The birth of a baby is a cause for much hope and joy for families across this Region. However, for far too many, the happiness is short-lived as a newborn infant dies every two minutes in the Region. While there has been steady progress in the past two decades, much remains to be done to lower the number of deaths among newborn children.
“We are literally talking about the future of the Region,” said Dr Shin Young-soo, WHO Regional Director for the Western Pacific, “No expensive high-tech solutions are needed. We can save 50 000 newborn lives every year by simply changing basic practices.”
In Lao PDR, newborn deaths continue to account for 40% of all deaths under the age of five. The goal is to reduce the newborn mortality by 50%. In response to this call, the World Health Organization (WHO) and the United Nations Children’s Fund (UNICEF) have released the Action Plan for Healthy Newborn Infants in the Western Pacific Region (2014–2020).
This pioneering document presents crucial interventions focusing on the first three days of a newborn’s life. At its heart is the “First Embrace” – a call for a return to basics.
The “First Embrace” between mother and child aims to provide a healthy start for every newborn baby in the Region and includes immediate and thorough drying followed by sustained skin-to-skin contact; appropriately timed cord clamping with a sterile instrument; and early initiation of exclusive breastfeeding.
“After thorough research, including collaboration with pediatricians, obstetricians, midwives and other health-care providers, we have observed that each of these four steps under the “First Embrace” has a major impact on improving the survival and health of newborn babies,” noted Dr Howard Sobel, Team Leader for Maternal, Child Health and Nutrition at the WHO Regional Office for the Western Pacific. “Putting these steps together only multiplies their benefits.”
Lao PDR developed its National EENC Strategy and Action Plan last year incorporating the four steps. The action plan is part of a broader push by WHO and UNICEF for early essential newborn care (EENC) that seeks to eliminate harmful and outdated practices, and focus only on evidence-based practices.
The actions and recommendations were the result of intensive consultations with technical experts and country teams that included ministries of health and academics, as well as representatives from nongovernmental organizations (NGOs), WHO and UNICEF.
For the first time, this set of recommendations is being presented on a large scale across the Region. It is a call for governments and the public to champion newborn health. The “First Embrace” in particular seeks to modify decades of routine post-natal practice – such as unnecessary suctioning, delayed drying, separation from the mother immediately after birth and delayed breastfeeding. Significant behavioral change will be required by health-care practitioners and parents alike for the action plan to be successfully adopted region-wide.
This is also part of a broader global momentum around newborn health capitalizing on “A Promise Renewed” – a commitment by governments across the world to reduce preventable child deaths by 2035.

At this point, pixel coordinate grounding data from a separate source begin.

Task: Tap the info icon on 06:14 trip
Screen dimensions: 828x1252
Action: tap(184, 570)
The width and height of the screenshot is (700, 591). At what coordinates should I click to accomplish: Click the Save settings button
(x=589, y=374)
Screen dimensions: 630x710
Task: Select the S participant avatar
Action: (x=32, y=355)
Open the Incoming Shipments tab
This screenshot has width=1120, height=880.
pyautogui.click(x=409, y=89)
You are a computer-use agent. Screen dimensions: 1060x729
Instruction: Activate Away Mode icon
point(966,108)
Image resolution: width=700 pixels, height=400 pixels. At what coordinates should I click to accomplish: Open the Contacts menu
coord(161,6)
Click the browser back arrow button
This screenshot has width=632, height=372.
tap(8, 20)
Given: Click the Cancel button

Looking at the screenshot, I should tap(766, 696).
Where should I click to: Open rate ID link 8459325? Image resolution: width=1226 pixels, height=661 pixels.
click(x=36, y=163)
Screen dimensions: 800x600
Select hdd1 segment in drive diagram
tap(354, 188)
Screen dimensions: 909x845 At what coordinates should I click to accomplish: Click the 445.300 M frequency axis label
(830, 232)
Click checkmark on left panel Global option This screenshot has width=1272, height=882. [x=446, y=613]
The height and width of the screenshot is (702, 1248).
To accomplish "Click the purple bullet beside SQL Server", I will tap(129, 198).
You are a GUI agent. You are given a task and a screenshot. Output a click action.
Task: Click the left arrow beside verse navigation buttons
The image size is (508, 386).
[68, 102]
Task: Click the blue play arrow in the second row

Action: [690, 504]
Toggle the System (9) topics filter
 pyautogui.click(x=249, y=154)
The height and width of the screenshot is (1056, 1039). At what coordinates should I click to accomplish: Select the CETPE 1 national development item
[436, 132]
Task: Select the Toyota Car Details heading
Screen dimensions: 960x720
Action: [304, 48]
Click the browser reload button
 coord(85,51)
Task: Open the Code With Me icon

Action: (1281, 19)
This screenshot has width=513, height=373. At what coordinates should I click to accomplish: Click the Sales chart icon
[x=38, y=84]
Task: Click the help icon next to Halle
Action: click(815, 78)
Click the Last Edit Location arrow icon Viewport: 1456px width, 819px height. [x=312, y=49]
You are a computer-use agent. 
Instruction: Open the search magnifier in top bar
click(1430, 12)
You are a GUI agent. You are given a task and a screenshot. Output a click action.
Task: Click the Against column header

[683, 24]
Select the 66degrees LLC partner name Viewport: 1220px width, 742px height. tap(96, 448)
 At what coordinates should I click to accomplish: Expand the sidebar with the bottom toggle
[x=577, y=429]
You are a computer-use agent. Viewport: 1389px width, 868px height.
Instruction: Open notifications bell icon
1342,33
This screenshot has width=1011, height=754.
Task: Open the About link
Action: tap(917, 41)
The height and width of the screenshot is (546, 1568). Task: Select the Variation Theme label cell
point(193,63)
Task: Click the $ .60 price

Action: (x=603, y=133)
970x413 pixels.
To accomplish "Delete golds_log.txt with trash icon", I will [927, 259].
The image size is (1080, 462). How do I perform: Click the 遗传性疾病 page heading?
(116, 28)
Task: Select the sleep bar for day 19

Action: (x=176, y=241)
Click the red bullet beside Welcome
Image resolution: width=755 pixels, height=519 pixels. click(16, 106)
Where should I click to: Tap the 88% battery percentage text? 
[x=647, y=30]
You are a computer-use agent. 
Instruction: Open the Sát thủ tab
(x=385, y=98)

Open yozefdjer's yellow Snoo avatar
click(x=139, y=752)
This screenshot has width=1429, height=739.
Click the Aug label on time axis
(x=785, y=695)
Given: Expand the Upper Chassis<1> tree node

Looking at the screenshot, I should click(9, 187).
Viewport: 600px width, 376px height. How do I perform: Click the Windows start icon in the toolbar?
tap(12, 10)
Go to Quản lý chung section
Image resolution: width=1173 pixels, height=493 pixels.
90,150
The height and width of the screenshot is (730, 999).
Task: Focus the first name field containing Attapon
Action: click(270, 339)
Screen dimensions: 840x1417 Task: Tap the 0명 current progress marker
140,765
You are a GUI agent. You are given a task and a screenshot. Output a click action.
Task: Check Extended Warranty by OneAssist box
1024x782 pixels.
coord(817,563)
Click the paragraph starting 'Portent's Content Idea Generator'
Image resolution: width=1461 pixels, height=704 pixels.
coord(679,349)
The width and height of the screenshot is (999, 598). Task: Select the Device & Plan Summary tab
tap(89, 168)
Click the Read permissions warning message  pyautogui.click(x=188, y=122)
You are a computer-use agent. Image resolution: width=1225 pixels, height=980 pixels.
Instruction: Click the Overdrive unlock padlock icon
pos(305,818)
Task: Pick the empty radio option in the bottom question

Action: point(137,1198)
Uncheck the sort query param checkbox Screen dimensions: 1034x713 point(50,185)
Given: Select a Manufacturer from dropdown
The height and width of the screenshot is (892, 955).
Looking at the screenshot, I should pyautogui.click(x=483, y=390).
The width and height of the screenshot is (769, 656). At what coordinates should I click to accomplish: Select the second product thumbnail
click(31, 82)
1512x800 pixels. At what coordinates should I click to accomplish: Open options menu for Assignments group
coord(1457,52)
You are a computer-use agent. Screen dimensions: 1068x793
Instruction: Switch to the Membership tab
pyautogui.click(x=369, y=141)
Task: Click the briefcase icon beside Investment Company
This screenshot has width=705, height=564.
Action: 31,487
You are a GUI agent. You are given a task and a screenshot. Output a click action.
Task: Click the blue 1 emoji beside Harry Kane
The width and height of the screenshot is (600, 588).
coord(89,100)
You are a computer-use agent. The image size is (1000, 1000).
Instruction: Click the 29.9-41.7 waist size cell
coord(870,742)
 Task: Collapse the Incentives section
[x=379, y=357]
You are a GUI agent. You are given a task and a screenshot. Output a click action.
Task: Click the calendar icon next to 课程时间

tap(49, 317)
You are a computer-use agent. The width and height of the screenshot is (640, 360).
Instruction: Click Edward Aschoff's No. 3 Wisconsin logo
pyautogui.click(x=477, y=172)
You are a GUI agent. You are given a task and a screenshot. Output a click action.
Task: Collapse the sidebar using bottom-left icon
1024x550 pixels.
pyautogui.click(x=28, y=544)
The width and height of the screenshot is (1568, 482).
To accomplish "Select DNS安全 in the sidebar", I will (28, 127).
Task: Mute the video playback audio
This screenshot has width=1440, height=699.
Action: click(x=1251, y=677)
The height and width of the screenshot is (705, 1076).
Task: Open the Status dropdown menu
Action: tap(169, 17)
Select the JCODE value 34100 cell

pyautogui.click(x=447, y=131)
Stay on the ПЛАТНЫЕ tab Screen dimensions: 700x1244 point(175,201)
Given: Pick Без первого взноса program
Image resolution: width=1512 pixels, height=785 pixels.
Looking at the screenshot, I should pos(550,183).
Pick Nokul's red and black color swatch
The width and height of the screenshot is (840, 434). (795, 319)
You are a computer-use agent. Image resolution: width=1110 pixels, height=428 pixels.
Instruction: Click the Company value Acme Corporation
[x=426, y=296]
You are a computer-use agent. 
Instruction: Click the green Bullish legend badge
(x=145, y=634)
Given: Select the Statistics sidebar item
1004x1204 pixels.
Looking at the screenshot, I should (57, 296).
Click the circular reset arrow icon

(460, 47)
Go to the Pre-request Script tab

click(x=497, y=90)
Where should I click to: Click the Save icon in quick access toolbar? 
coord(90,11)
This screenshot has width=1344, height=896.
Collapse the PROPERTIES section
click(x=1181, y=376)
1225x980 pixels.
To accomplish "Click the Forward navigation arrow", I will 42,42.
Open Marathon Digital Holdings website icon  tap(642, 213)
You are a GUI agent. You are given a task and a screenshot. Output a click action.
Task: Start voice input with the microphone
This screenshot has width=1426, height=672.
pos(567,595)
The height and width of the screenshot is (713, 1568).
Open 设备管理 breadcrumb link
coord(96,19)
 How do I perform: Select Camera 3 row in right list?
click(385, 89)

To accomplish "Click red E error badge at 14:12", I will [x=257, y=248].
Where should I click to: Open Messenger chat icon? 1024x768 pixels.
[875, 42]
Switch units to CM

The plan identifies five strategic actions toward this goal: ensure consistent adoption and implementation of EENC; improve political and social support to secure an enabling environment for EENC; ensure availability, access and use of skilled birth attendants and essential maternal and newborn commodities in a safe environment; engage and mobilize families and communities to increase demand for these approaches; and improve the quality and availability of perinatal information.
WHO has begun a facility strengthening process with two central hospitals, Mahosot and Mother & Child Hospital in Vientiane by organizing on-site coaching for health practitioners. The process will be further scaled up to include the other two central hospitals at a later stage. The provincial scale-up is planned for early 2015.
WHO will also assist the government on promoting this EENC initiative and breastfeeding promotion through social marketing that is planned for later this year. WHO together with UNICEF will continue our effort to strengthen and monitor the Code of Marketing of Breast Milk Substitutes in partnership with an international non-governmental organization, Save the Children International.
In Lao PDR, the EENC initiative is led by the Vice Minister of Health, Associate Professor Dr Bounkong Sihavong, who said that “We can make a difference in saving the lives of newborns using this simple but effective intervention. We should focus on providing a healthy start for every mother and their newborn infant with this EENC initiative. This will support the MDG 4 and 5 in view of the coming deadline of MDG next year.”